NetBSD Problem Report #38293
From martin@duskware.de Tue Mar 25 11:33:06 2008
Return-Path: <martin@duskware.de>
Received: from mail.netbsd.org (mail.netbsd.org [204.152.190.11])
by narn.NetBSD.org (Postfix) with ESMTP id BCA5163B863
for <gnats-bugs@gnats.netbsd.org>; Tue, 25 Mar 2008 11:33:06 +0000 (UTC)
Message-Id: <20080325095556.2167863B8A5@narn.NetBSD.org>
Date: Tue, 25 Mar 2008 09:55:56 +0000 (UTC)
From: Christoph_Egger@gmx.de
Reply-To: Christoph_Egger@gmx.de
To: netbsd-bugs-owner@NetBSD.org
Subject: panic: fp_save ipi didn't
X-Send-Pr-Version: www-1.0
>Number: 38293
>Category: port-amd64
>Synopsis: panic: fp_save ipi didn't
>Confidential: no
>Severity: serious
>Priority: medium
>Responsible: port-amd64-maintainer
>State: closed
>Class: sw-bug
>Submitter-Id: net
>Arrival-Date: Tue Mar 25 11:35:00 +0000 2008
>Closed-Date: Sun Feb 22 08:00:13 +0000 2009
>Last-Modified: Sun Feb 22 08:00:13 +0000 2009
>Originator: Christoph Egger
>Release: 4.99.48
>Organization:
>Environment:
NetBSD 4.99.48 (GENERIC) #0: Mon Jan 7 21:47:09 PST 2008 builds@wb28:/home/builds/ab/HEAD/amd64/200801070002Z-obj/home/builds/ab/HEAD/src/sys/arch/amd64/compile/GENERC amd64
>Description:
The kernel panics in src/sys/arch/amd64/amd64/fpu.c
with "panic: fp_save ipi didn't"
In all panics I have got so far, the backtrace is always the same:
fpusave_lwp() at netbsd:fpusave_lwp+0x7b
cpu_lwp_free() at netbsd:cpu_lwp_free+0x2c
exit1() at netbsd:exit1+0x5f1
sys_exit() at netbsd:sys_exit+0x67
syscall() at netbsd:syscall+0xa9
To get this panic, a simple command is enough:
dmesg | less
However, the important thing here is the pipe.

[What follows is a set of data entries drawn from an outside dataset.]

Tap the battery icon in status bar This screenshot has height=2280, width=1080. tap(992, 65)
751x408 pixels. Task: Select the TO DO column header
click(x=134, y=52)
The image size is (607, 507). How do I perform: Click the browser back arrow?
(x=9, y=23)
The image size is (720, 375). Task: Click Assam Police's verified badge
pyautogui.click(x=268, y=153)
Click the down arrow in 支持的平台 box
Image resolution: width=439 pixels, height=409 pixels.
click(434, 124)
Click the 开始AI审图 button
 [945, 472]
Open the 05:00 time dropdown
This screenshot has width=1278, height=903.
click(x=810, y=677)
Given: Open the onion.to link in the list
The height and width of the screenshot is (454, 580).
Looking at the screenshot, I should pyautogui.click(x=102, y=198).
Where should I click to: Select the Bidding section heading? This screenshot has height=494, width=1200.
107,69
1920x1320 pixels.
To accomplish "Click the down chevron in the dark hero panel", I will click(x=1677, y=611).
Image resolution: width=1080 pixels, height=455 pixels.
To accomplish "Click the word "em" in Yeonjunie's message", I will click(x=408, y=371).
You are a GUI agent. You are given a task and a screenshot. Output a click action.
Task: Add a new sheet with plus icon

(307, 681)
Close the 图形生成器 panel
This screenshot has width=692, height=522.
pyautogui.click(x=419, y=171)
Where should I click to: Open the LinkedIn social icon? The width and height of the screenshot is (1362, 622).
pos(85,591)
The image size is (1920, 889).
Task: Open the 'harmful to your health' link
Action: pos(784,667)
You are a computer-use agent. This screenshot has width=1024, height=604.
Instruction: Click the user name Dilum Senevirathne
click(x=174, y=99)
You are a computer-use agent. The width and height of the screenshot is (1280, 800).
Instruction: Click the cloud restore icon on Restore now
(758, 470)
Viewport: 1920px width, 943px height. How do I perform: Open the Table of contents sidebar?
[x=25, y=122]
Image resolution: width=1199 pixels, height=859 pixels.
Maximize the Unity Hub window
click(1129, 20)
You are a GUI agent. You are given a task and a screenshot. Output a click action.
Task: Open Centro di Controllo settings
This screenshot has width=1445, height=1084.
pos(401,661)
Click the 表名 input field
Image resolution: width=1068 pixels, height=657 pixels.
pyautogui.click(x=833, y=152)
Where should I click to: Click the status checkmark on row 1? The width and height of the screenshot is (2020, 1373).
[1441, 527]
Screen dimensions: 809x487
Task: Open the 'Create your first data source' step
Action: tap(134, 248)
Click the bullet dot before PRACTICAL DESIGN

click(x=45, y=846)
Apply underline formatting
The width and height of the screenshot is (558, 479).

And the panic
always happens when the command _after_ the pipe ("less" in the
above example) does the exit syscall.
The panic does not always happen, but it is reproducable in an
non-interactive way:
while true; dmesg | fgrep "something"; done
Then wait for the panic and when it happens, then always when
fgrep does the exit syscall.
Joerg Sonnenberger told me, this (or similar) panics
has been seen on non-x86 hardware so I assign this to
category "kern" instead to "port-amd64".
>How-To-Repeat:
Set up a Xen environment with Xen 3.3-unstable,
changeset 17264. You can get the sources
from
hg clone http://xenbits.xensource.com/staging/xen-unstable.hg/
Older Xen versions don't have the necessary bugfixes to run
NetBSD/amd64 as HVM guest.
It doesn't matter if you run NetBSD or Linux as Dom0.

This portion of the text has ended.